Entregas de fertilizantes no Brasil crescem 3,8% no primeiro trimestre; produção nacional recua
Mato Grosso lidera o recebimento do insumo no início de 2026, enquanto a fabricação interna registra queda em meio a ajustes na captura de dados do setor
Segundo dados da Associação Nacional de Difusão de Adubos - ANDA, as entregas de fertilizantes ao mercado brasileiro encerraram o primeiro trimestre de 2026 com um total de 9,761 milhões de toneladas, registrando um crescimento de 3,8% em relação às 9,404 milhões de toneladas do mesmo período de 2025. Apenas no mês de março, o setor movimentou 2,835 milhões de toneladas, um avanço expressivo de 18,7% frente às 2,388 milhões de toneladas de março do ano anterior. O estado de Mato Grosso consolidou-se como o líder absoluto na distribuição nacional, concentrando 25,2% do mercado ao somar 2,459 milhões de toneladas. Na sequência dos principais consumidores figuram Goiás (1,109 milhão de toneladas), São Paulo (1,086 milhão de toneladas), Paraná (1,021 milhão de toneladas), Minas Gerais (882 mil toneladas), Mato Grosso do Sul (543 mil toneladas) e Bahia (541 mil toneladas).
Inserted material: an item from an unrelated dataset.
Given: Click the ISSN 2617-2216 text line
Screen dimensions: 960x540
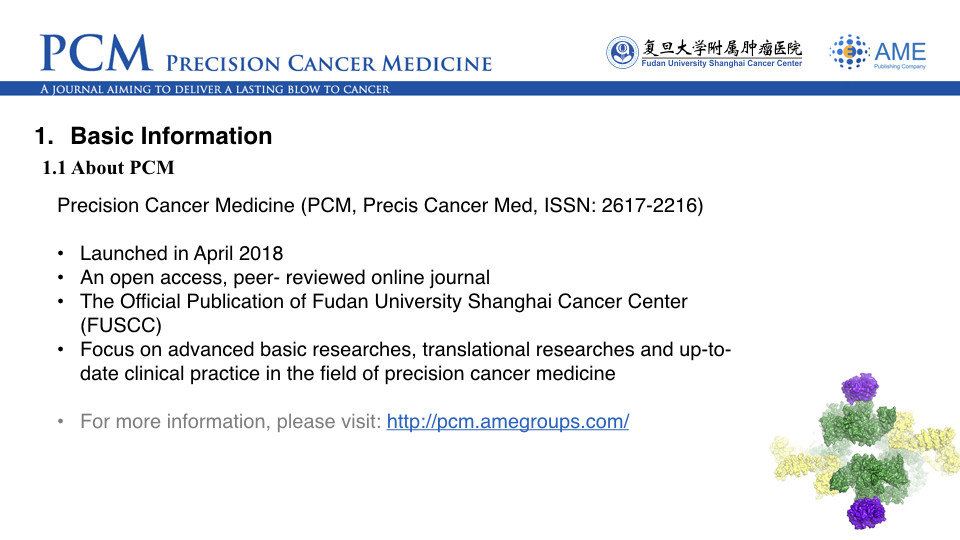Looking at the screenshot, I should (x=380, y=205).
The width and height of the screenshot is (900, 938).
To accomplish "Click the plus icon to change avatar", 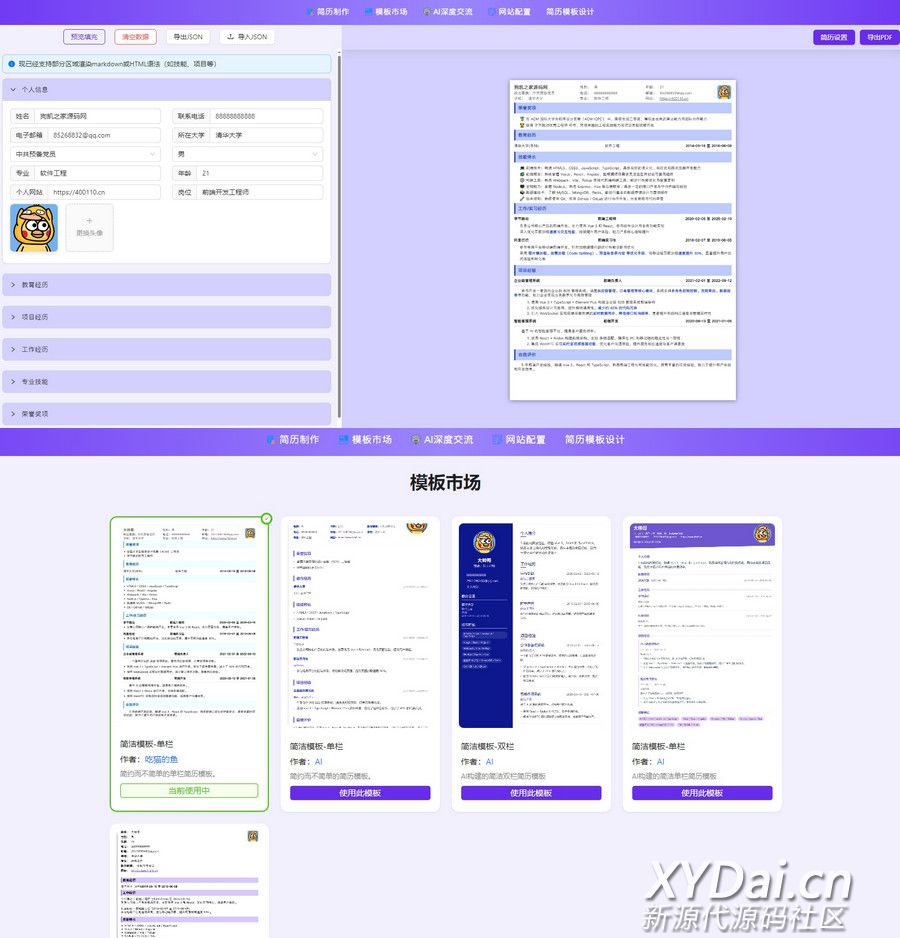I will click(89, 220).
Em contrapartida ao avanço nas entregas, a produção nacional de fertilizantes intermediários registrou retração. No acumulado de janeiro a março de 2026, o volume fabricado no país caiu 16,2%, totalizando 1,414 milhão de toneladas contra as 1,687 milhão de toneladas registradas nos três primeiros meses de 2025. O resultado isolado do mês de março apontou uma produção de 483 mil toneladas, o que representa uma redução de 9,7%. É importante ressaltar que essa queda parcial pode estar relacionada a fatores estruturais informados pelo setor à ANDA, já que, em função de mudanças societárias nas empresas ou da retomada de produção em ativos específicos, nem toda a capacidade produtiva nacional foi integralmente capturada ao longo do período analisado.